Ia menyatakan, memang ada beberapa anggota legislatif dari artis yang kenyataannya tidak cukup mumpuni menjadi anggota legislatif. Akan tetapi membatasi kalangan artis menjadi caleg dalam bentuk aturan sama saja merobek-robek prinsip kesetaraan dalam politik.

“Pikiran ini juga ambigu. Pemerintah memperberat aturan caleg dari artis tapi pada saat yang sama tidak melakukan apapun bagi caleg mantan napi koruptor atau napi-napi kejahatan lainnya,” jelasnya.

Padahal, kejahatan tindak pidana korupsi sudah dinyatakan sebagai kejahatan luar biasa dengan sanksi yang seharusnya luar biasa pula. Salah satunya jalan misalnya dengan mempersulit kehadiran mereka pada jabatan-jabatan strategis publik.

Selain tak bersikap keras pada mantan napi koruptor, lanjut Ray, aturan ini ambigu pada kenyataan maraknya politik dinasti. Politik dinasti telah merenggut makna kompetisi dalam politik. Politik dinasti dan mantan napi koruptor dalam politik jelas jauh lebih banyak mudharatnya daripada keterlibatan artis dalam politik.

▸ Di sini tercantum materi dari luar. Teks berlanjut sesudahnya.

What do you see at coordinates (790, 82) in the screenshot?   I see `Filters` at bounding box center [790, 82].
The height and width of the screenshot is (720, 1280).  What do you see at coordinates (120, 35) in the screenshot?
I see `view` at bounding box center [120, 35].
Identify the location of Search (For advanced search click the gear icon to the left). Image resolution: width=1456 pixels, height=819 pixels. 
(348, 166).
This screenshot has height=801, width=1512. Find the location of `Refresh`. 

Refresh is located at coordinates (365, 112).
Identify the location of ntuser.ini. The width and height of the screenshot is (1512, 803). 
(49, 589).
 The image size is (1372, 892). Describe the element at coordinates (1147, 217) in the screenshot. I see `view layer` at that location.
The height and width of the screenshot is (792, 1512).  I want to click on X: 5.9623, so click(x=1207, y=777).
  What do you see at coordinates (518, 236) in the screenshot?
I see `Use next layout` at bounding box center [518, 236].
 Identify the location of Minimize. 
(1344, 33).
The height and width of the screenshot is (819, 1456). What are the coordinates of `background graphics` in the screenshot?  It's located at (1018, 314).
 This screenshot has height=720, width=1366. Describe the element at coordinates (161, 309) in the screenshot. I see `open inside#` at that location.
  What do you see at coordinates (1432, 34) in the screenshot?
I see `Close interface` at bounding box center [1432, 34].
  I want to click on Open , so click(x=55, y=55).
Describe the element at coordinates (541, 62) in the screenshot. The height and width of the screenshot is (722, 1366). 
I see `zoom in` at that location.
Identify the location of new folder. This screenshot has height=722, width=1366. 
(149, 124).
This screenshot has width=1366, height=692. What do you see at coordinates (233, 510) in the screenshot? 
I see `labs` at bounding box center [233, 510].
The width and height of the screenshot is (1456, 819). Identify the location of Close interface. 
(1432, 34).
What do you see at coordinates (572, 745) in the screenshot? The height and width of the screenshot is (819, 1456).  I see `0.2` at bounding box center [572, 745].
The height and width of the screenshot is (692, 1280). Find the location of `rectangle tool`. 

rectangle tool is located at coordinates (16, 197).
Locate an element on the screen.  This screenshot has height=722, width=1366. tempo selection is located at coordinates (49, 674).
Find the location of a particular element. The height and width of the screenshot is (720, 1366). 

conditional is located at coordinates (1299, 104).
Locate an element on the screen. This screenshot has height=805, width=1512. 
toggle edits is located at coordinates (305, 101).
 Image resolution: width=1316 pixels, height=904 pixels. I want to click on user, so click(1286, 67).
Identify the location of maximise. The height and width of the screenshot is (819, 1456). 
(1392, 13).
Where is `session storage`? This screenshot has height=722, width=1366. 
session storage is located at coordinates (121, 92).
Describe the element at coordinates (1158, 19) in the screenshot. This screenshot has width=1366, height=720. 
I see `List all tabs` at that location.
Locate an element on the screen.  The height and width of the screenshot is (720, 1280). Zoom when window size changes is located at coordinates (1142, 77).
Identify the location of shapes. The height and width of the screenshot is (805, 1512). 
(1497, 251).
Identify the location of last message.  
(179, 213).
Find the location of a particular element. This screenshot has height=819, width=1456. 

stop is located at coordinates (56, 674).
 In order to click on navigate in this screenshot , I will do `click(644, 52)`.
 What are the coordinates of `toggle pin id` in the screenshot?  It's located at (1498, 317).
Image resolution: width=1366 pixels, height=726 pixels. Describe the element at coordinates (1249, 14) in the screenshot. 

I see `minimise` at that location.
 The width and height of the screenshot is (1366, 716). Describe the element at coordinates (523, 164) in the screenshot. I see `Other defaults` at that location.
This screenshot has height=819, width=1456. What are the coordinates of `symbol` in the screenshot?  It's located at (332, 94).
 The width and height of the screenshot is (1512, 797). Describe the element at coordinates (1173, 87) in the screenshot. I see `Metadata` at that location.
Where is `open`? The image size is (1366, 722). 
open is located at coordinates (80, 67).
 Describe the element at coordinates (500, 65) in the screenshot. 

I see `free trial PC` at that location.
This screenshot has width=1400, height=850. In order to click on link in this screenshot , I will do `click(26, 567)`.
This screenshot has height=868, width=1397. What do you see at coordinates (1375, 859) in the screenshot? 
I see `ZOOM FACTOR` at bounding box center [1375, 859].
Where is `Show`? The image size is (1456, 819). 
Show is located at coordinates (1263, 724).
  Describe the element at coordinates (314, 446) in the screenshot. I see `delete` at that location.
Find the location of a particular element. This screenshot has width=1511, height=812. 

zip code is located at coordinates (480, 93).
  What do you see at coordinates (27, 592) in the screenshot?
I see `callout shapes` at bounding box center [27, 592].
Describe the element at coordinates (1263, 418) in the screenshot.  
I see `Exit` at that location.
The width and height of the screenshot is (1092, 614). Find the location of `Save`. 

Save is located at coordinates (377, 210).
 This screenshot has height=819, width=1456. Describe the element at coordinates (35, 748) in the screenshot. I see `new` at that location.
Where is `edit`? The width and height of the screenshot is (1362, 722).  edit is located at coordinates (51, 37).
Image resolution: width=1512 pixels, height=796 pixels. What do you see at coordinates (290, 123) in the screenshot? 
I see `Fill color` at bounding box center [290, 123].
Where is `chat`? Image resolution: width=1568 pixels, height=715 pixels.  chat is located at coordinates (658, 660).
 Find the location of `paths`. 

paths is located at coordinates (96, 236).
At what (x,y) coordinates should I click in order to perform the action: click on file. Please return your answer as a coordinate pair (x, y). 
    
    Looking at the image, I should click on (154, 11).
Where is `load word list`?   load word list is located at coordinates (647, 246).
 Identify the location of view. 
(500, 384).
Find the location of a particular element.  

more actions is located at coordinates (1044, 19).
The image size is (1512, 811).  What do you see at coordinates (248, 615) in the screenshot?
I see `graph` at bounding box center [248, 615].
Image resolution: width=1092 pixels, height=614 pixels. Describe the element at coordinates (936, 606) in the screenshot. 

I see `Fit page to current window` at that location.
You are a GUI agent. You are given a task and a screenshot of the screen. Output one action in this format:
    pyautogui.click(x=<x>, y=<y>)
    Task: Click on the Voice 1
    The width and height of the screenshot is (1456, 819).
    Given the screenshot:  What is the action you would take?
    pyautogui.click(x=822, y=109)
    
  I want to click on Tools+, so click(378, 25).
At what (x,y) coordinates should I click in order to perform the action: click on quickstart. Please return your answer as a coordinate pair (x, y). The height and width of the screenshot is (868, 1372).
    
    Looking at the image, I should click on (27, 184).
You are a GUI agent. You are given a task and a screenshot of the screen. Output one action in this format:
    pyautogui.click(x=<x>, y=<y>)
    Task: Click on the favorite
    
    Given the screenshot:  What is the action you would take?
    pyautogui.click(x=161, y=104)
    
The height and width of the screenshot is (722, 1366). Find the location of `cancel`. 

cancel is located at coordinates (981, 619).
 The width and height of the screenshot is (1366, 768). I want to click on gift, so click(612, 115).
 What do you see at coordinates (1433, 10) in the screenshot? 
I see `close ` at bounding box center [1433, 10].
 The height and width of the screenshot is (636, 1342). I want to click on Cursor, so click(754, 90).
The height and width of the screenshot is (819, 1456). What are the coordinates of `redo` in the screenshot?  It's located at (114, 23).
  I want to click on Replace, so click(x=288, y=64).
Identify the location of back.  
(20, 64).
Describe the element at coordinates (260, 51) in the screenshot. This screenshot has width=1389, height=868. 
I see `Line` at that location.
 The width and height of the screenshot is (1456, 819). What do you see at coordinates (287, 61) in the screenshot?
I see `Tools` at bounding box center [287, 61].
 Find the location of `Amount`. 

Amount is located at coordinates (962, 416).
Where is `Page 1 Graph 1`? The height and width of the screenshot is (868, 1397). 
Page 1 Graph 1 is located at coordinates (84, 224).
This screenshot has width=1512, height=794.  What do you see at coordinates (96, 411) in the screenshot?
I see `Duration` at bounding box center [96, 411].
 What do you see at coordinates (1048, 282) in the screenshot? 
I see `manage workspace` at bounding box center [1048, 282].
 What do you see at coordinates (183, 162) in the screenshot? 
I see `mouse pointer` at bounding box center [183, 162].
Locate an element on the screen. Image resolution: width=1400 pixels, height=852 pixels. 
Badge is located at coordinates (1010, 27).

“Politik dinasti dan mantan koruptor jelas tak memberi sumbangan berharga bagi pertumbuhan dan penguatan demokrasi. Sebaliknya hal ini menjadi benalu dalam demokrasi,” ucap dia.

Usulan pemerintah tersebut menurutnya sama saja mengatur hal yang sebenarnya tak perlu diatur. Sebaliknya membiarkan begitu saja hal yang sejatinya perlu diatur dengan mempersulitnya, tak dilakukan pemerintah.

“Soal kualitas anggota dewan tak bisa dilihat sebagai sesuatu yang berdiri sendiri. Selain tak memiliki alat ukur yang jelas, kualitas itu juga terkait dengan sikap fraksi dan partai politik,” kata Ray.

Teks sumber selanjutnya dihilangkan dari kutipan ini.